Abstract

A comparative study of two micro-blowing temperature cases has been performed to investigate the characteristics of drag reduction in a subsonic flat-plate flow (where the freestream Mach number is 0.7) by means of Direct Numerical Simulation (DNS). With minute amount of blowing gas injected from a 32 × 32 array of micro-holes arranged in a staggered pattern, the porosity of micro-holes is 23% and the blowing coefficient is 0.125%. The simulation results show that a drag reduction is achieved by micro-blowing, and a lower wall-friction drag can be obtained at a higher blowing temperature. The role of micro-blowing is to redistribute the total kinetic energy in the boundary layer, and the proportion of stream-wise kinetic energy decreases, resulting in the thickened boundary layer.
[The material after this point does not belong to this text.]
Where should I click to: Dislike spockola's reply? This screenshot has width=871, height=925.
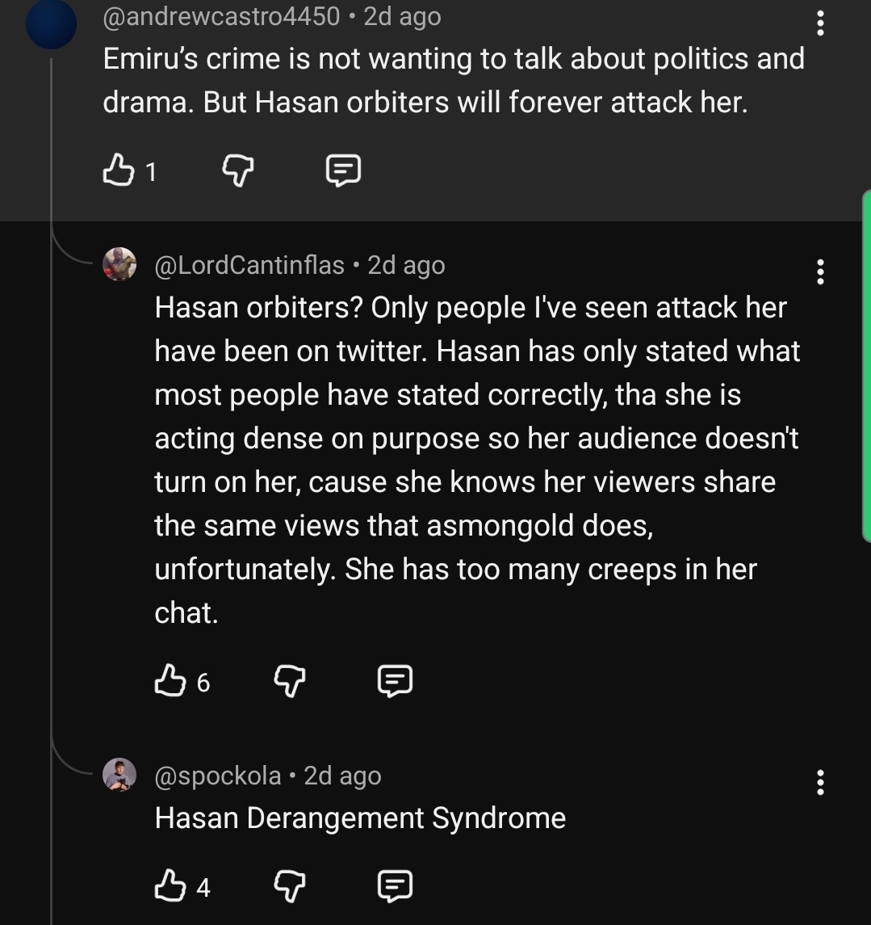(290, 886)
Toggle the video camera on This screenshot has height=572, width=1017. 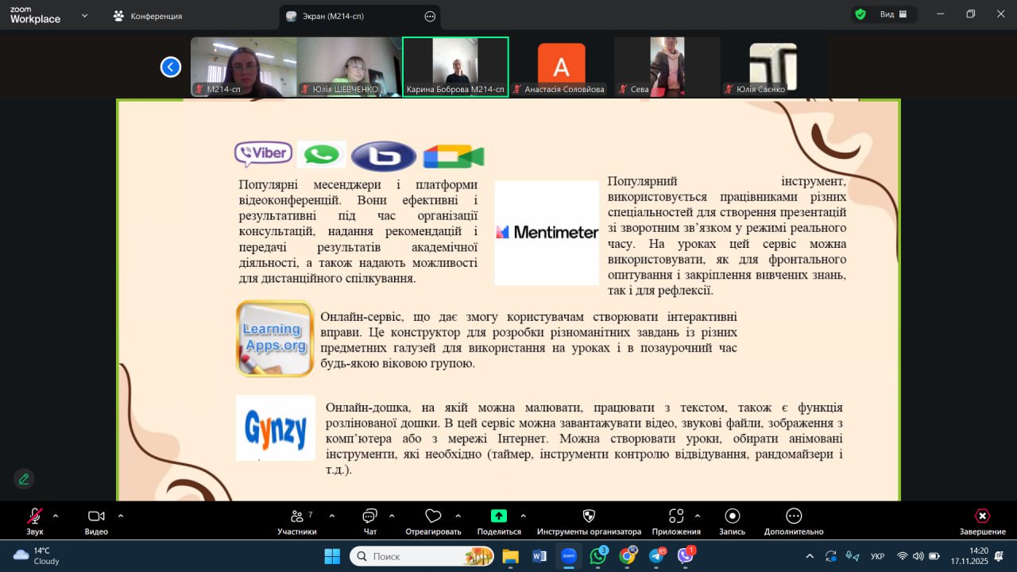tap(96, 516)
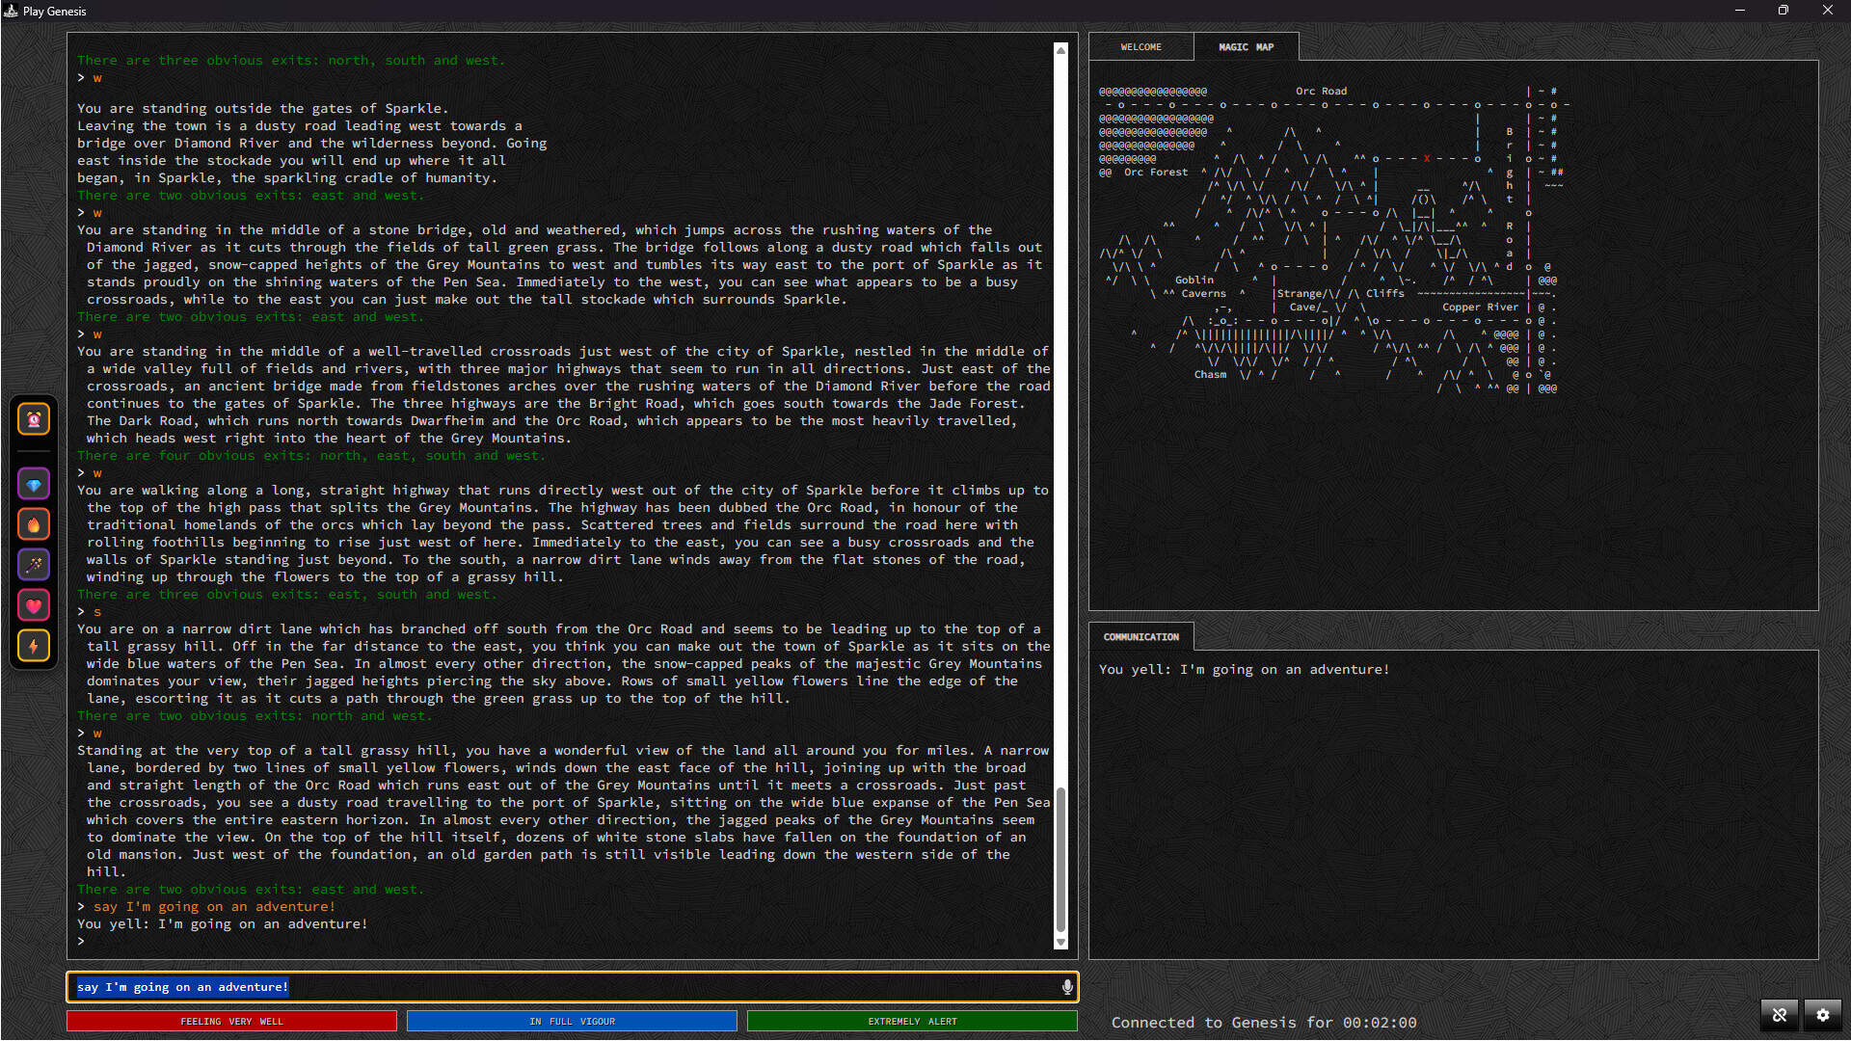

Increasing micro-blowing temperature can accelerate this process and obtain an enhanced drag reduction. Moreover, an explanation of drag reduction by micro-blowing related to the micro-jet vortex clusters is proposed that these micro-jet vortex clusters firmly attached to the wall constitute a stable barrier, which is to prevent the direct contact between the stream-wise vortex and the wall. By Dynamic Mode Decomposition (DMD) from temporal/spatial aspects, it is revealed that small structures in the near-wall region play vital role in the change of turbulent scales. The high-frequency patterns are clearly strengthened, and the low-frequency patterns just maintain but are lifted up.